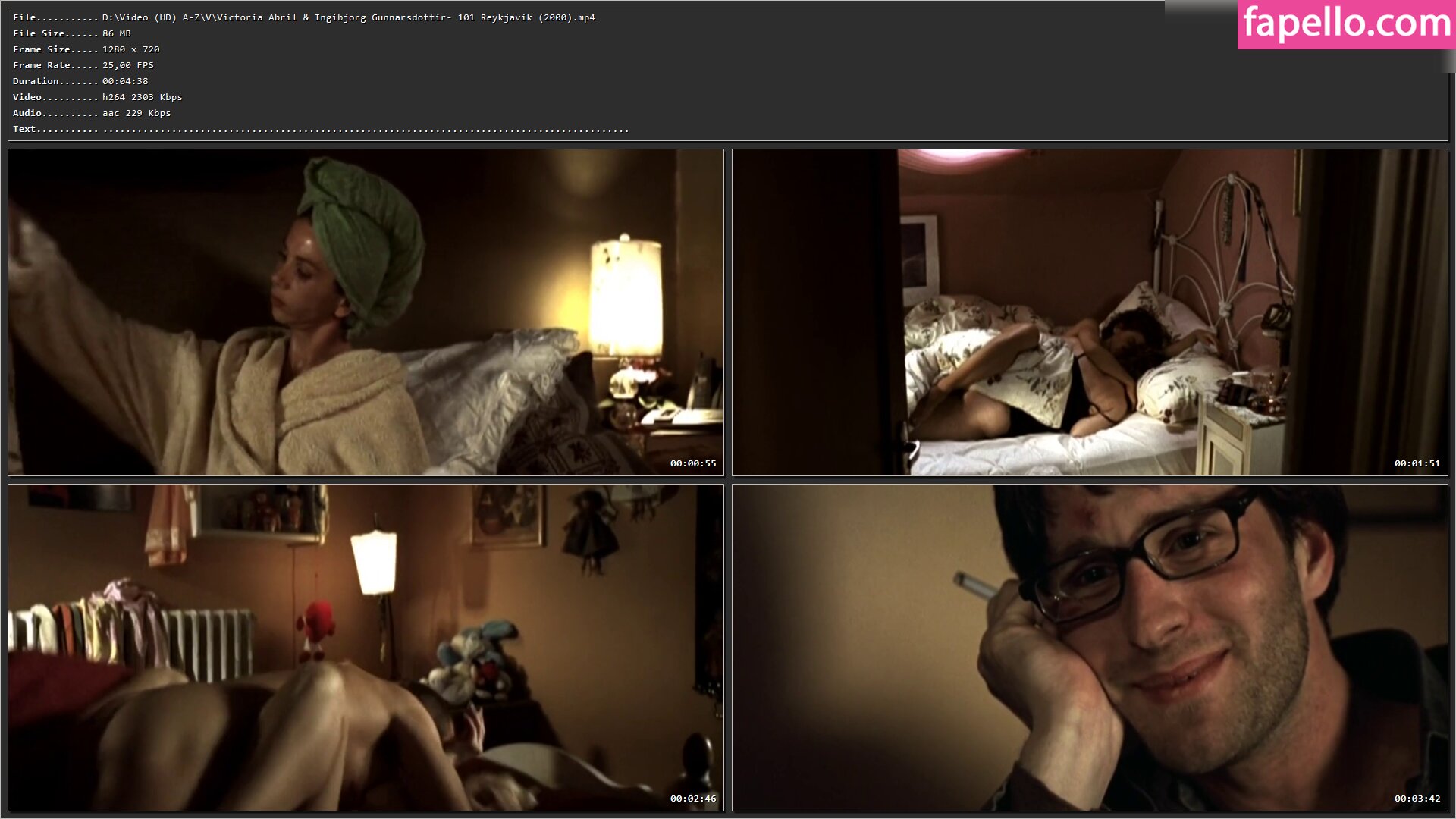Open the thumbnail timestamped 00:02:46

coord(366,647)
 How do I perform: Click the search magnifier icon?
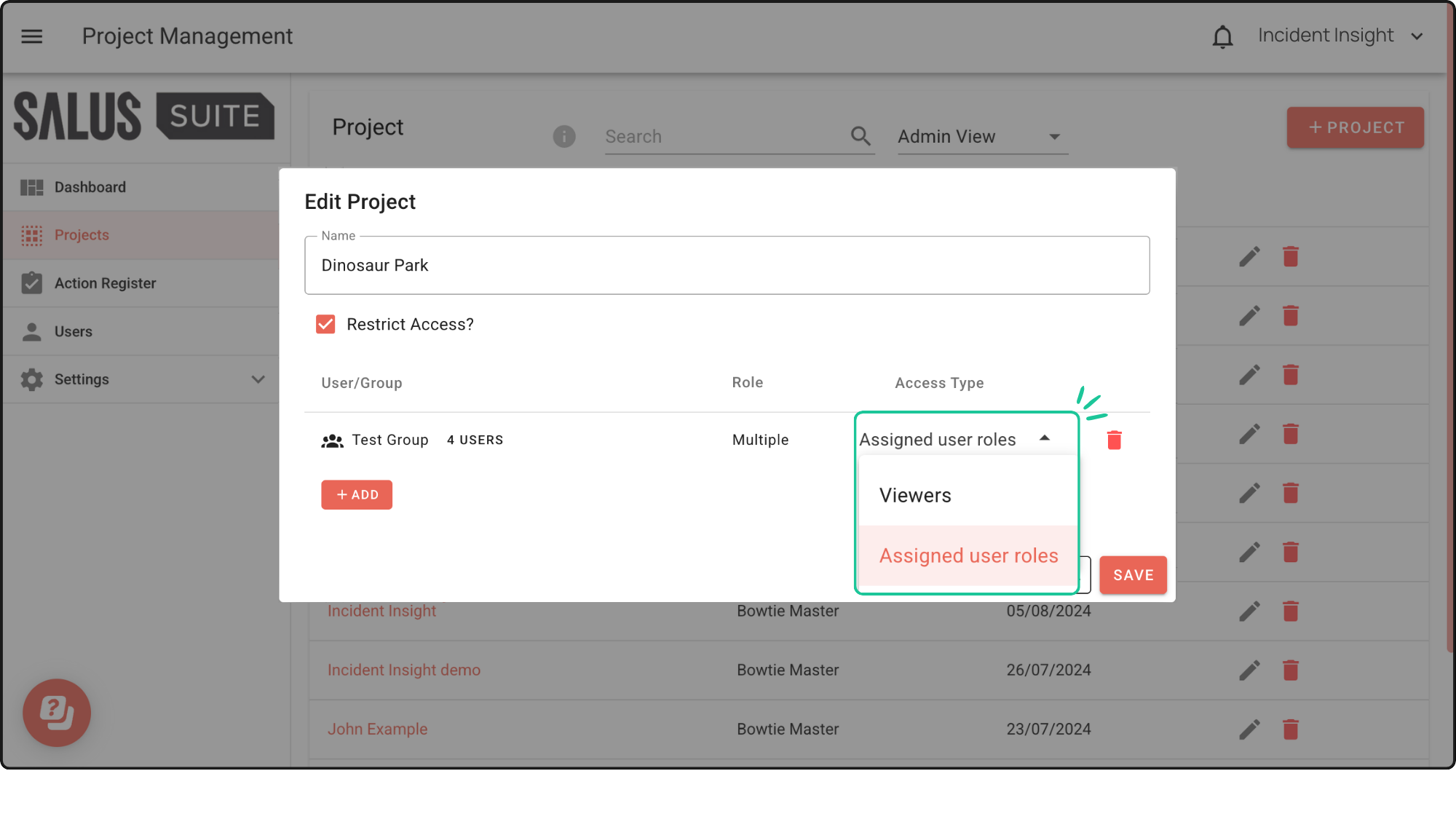(x=860, y=136)
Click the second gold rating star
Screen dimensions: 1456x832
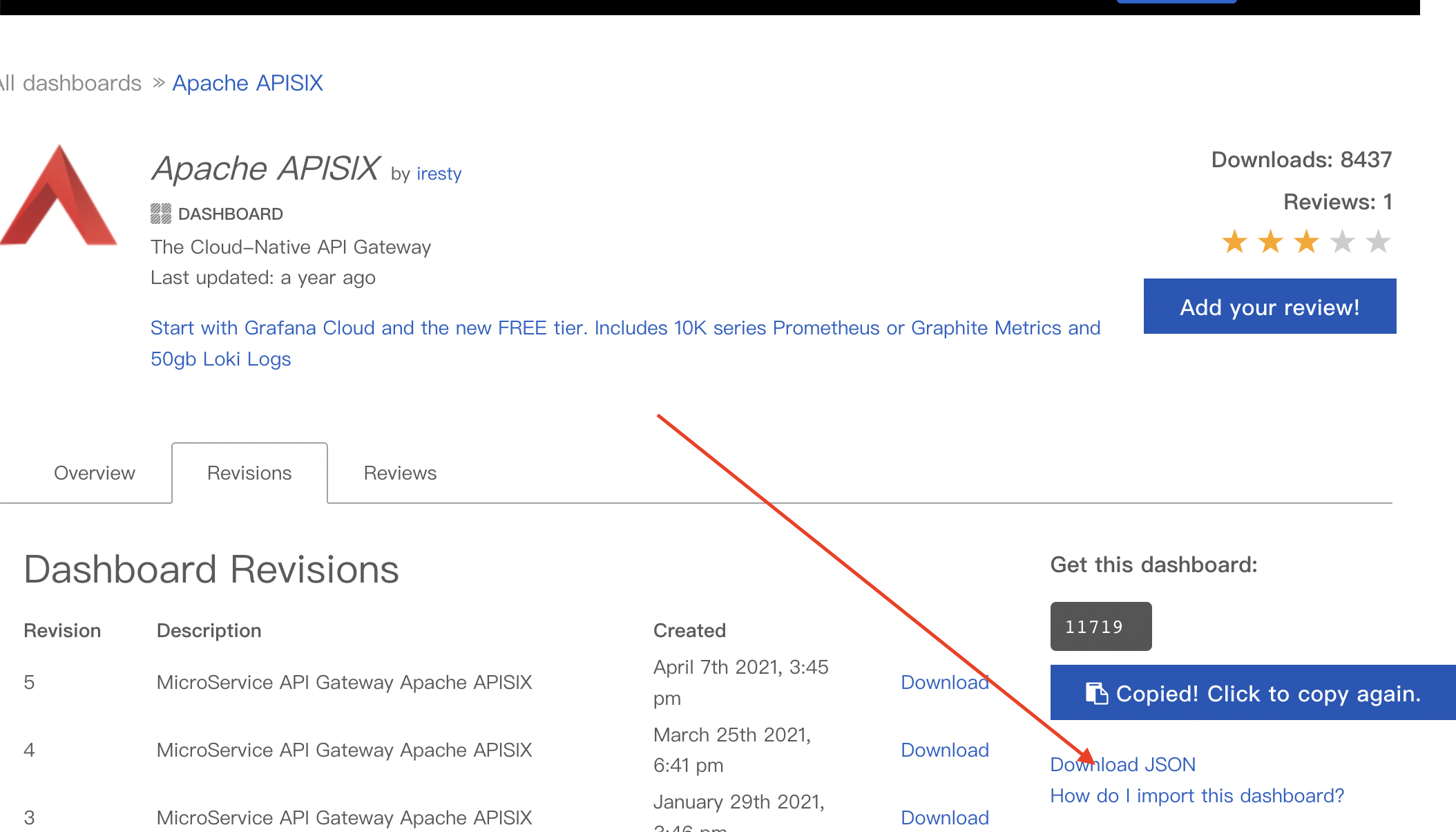click(1270, 242)
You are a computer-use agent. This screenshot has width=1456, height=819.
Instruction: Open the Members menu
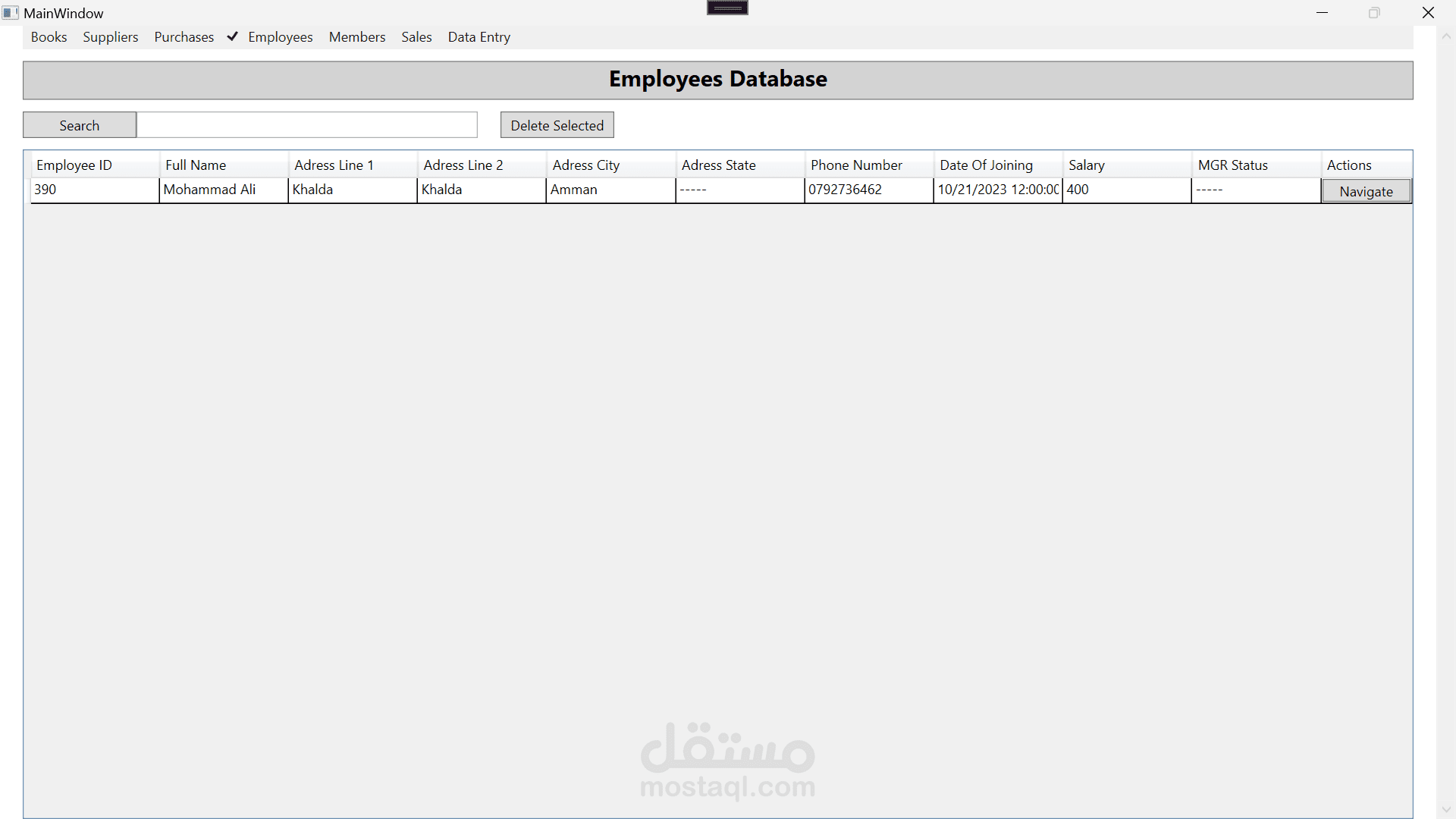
◇ ◇ ◇
> WORK TO BE COMPLETED: Return exactly the lines from the one containing "How do I perform: Click" through the end of the records, leaving out every picture.

> RESPONSE AREA:
 How do I perform: Click the search magnifier icon?
(x=860, y=136)
Click the second gold rating star
Screen dimensions: 1456x832
click(1270, 242)
You are a computer-use agent. This screenshot has width=1456, height=819.
Instruction: Open the Members menu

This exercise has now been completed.